**Task instructions:** Starting at the line that contains "The image size", write out every line to the end of the records below exactly, and leave out the pictures.

(Records supplied begins)

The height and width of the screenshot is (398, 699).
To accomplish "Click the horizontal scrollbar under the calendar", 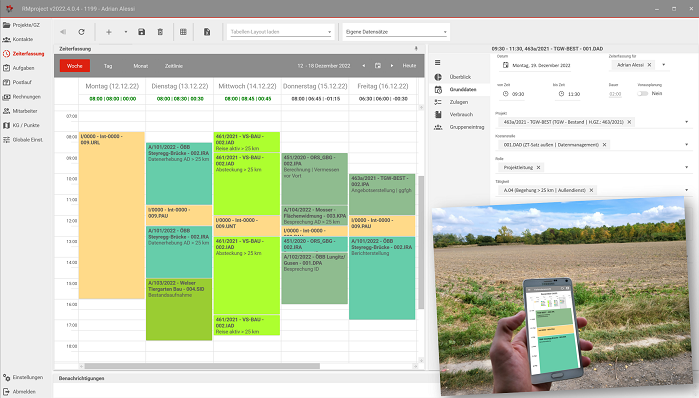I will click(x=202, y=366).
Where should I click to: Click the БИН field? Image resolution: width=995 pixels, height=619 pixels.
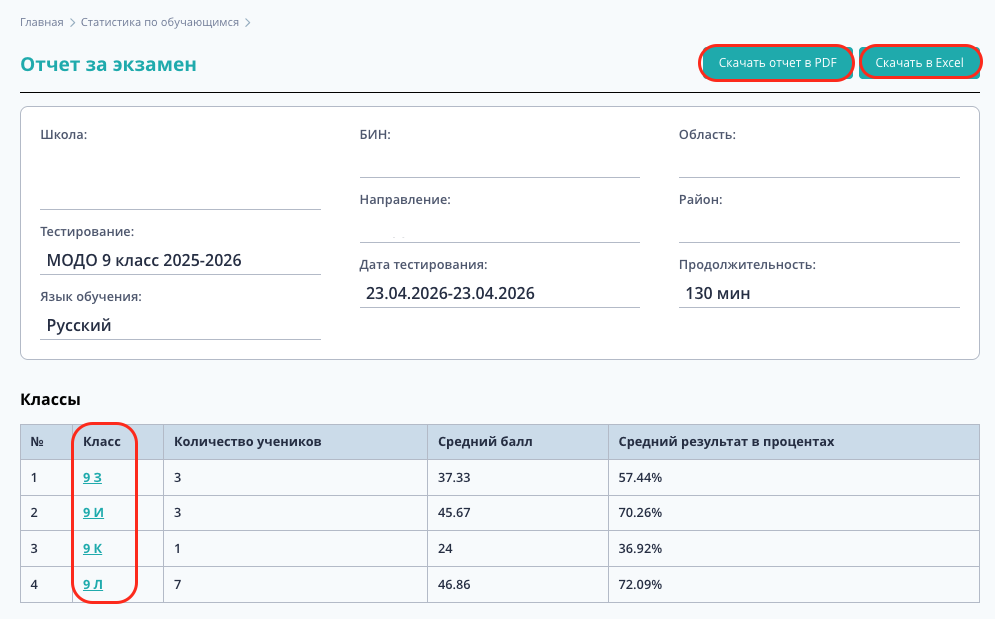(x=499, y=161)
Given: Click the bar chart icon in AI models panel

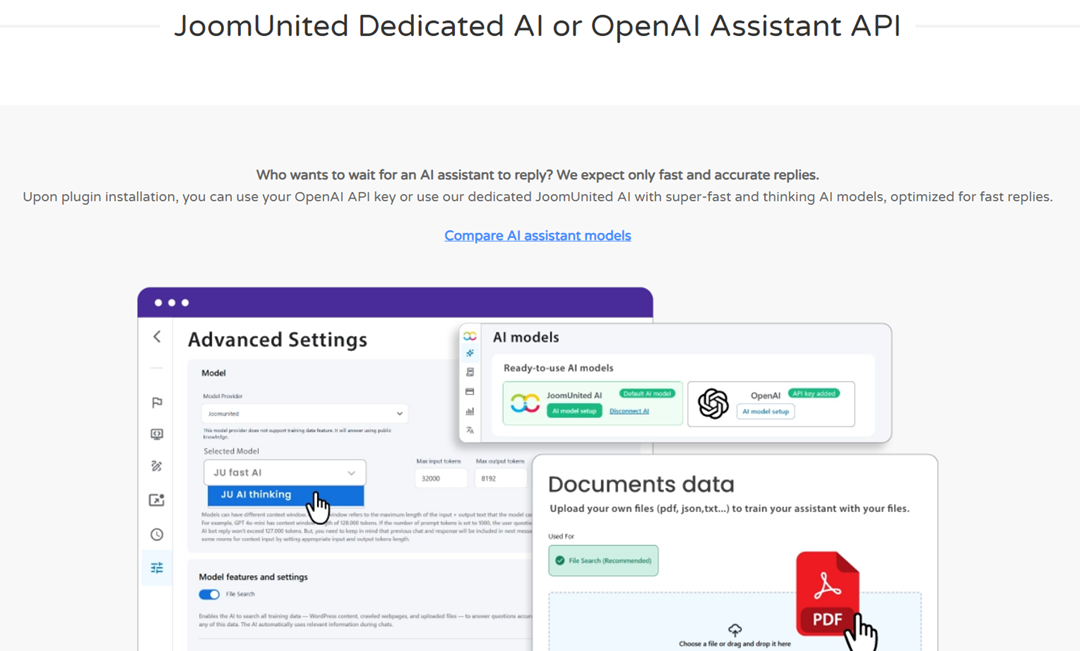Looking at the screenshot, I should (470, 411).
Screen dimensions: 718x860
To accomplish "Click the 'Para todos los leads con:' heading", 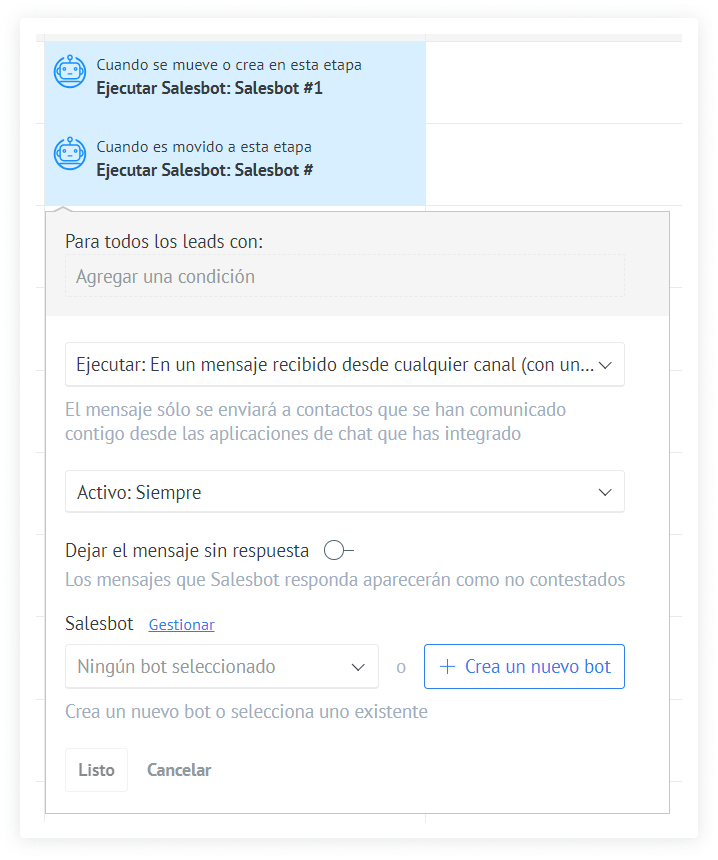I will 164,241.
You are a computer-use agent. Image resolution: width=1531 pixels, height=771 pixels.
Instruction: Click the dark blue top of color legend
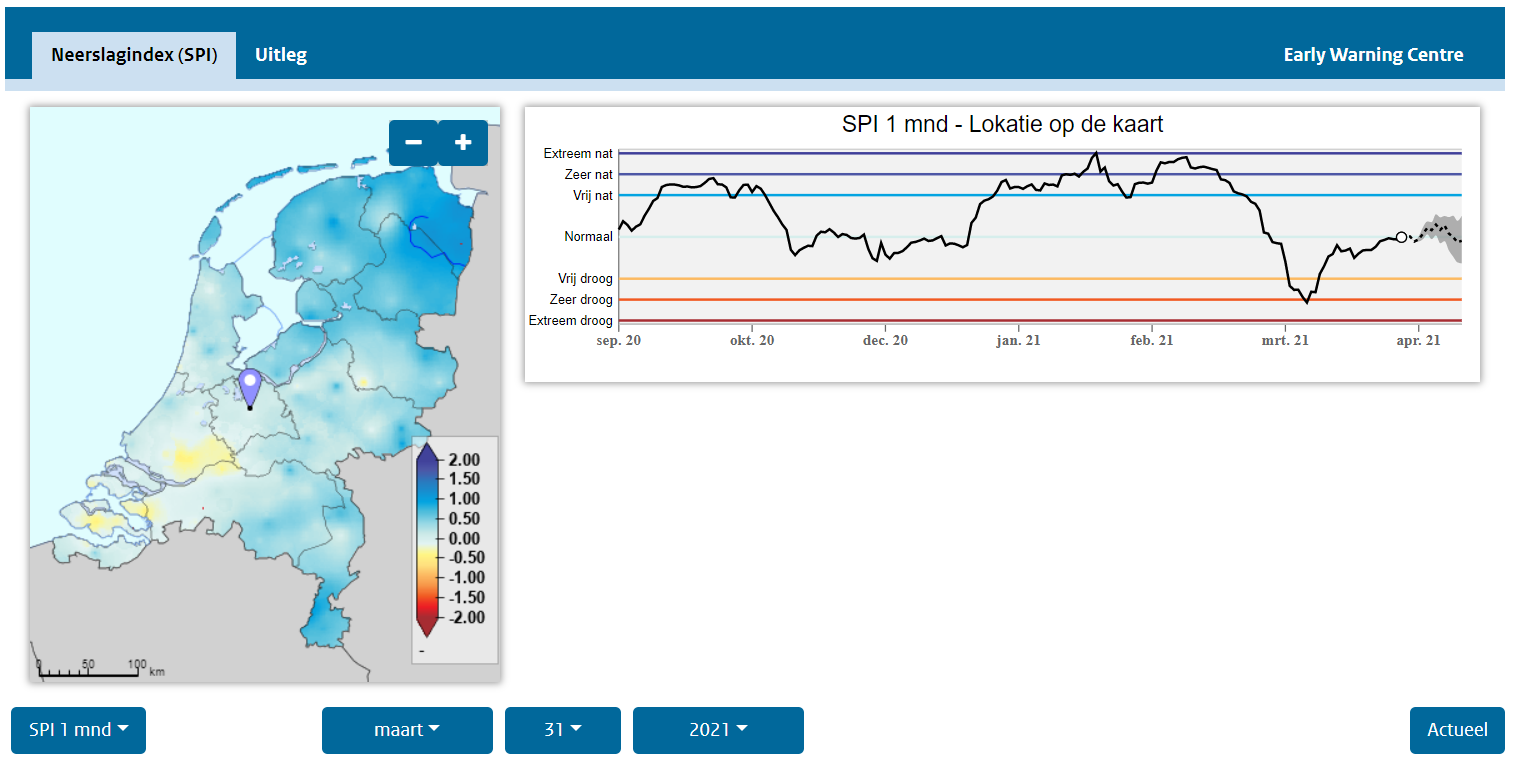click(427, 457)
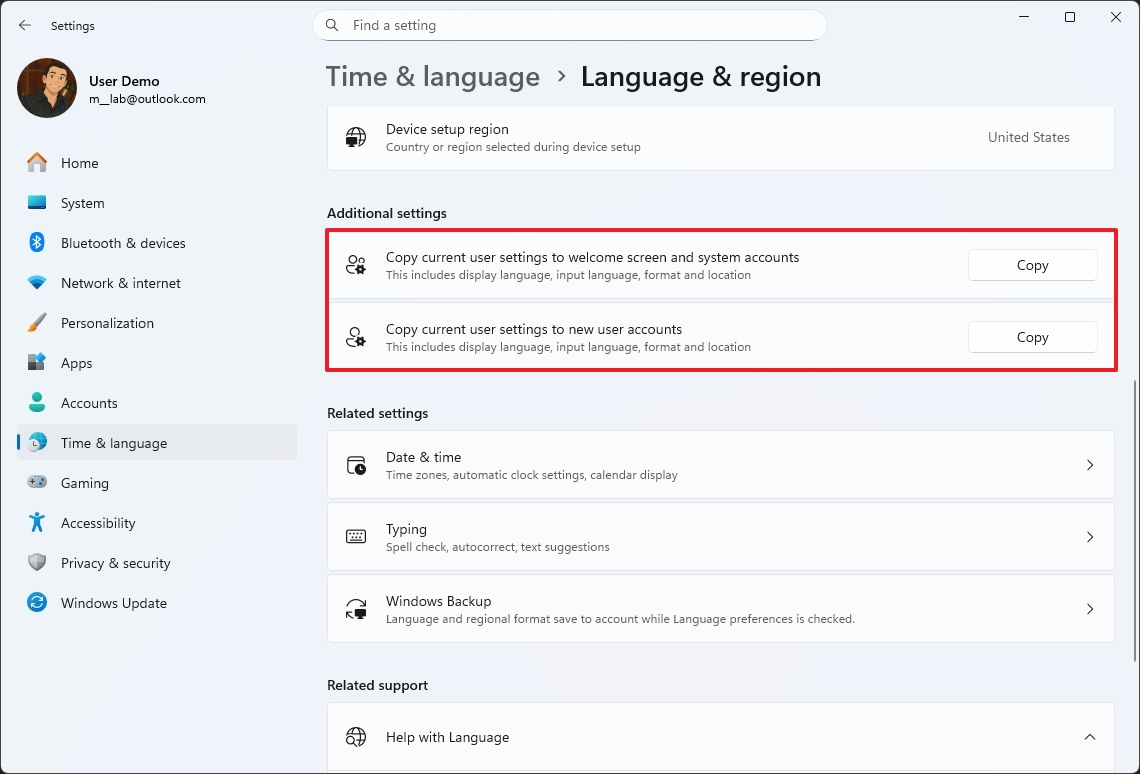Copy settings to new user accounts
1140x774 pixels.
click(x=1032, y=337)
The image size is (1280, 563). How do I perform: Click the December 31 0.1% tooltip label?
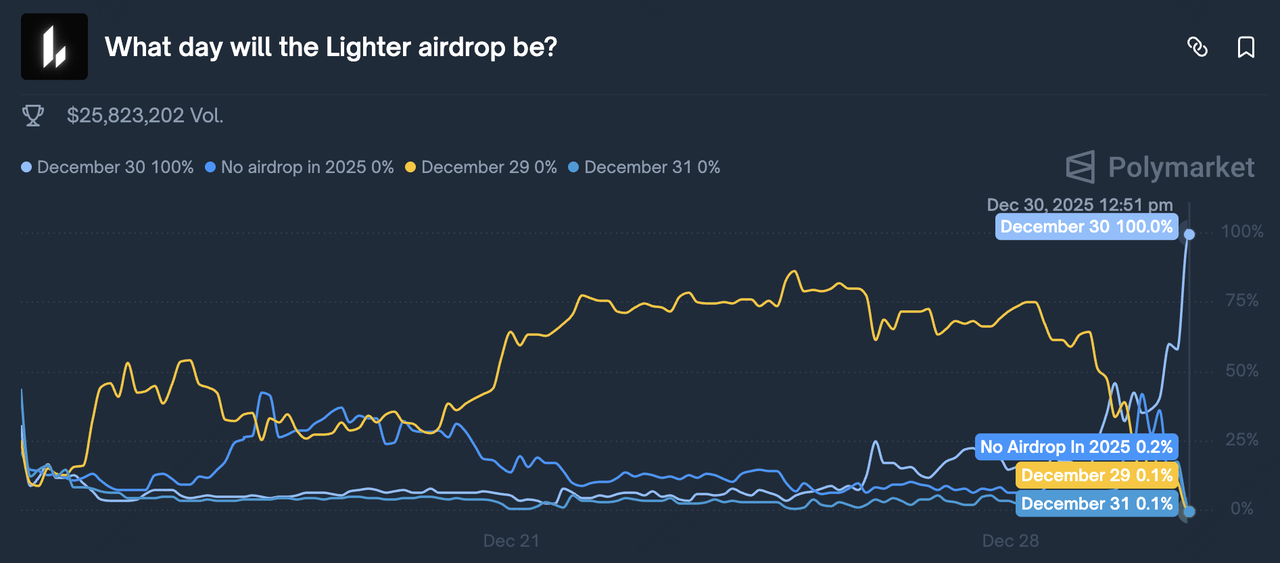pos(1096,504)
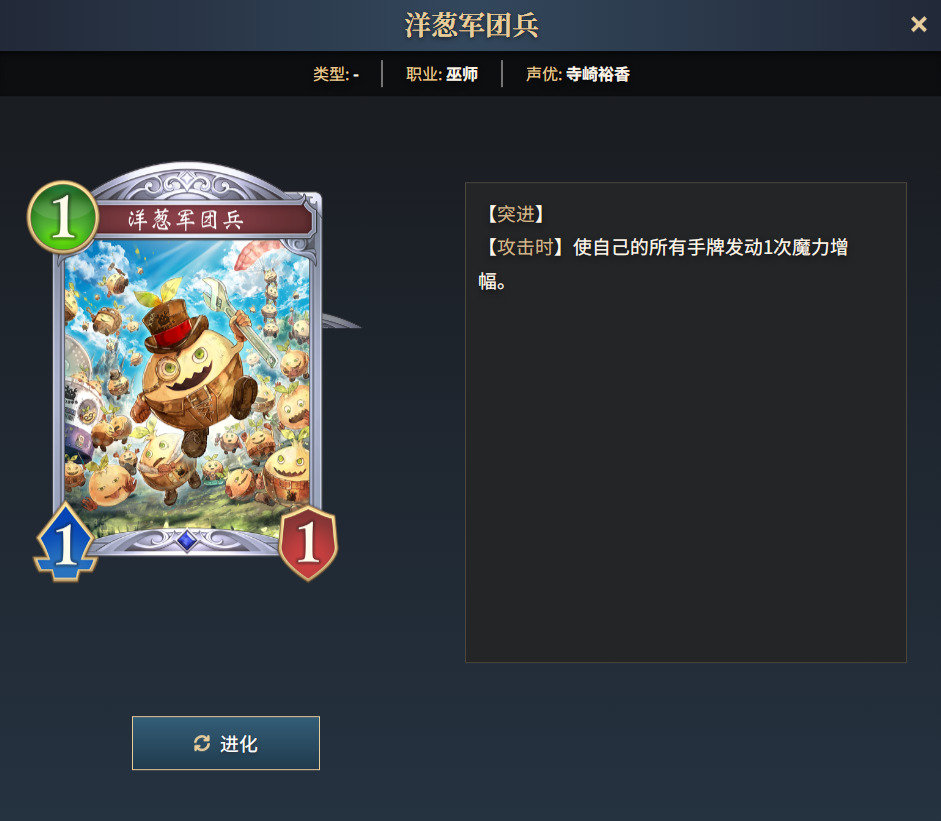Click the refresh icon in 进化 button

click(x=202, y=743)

(Records supplied ends)

**Solved problem:**
The image size is (1280, 563). How do I perform: Click the December 31 0.1% tooltip label?
pos(1096,504)
Click the refresh icon in 进化 button

click(x=202, y=743)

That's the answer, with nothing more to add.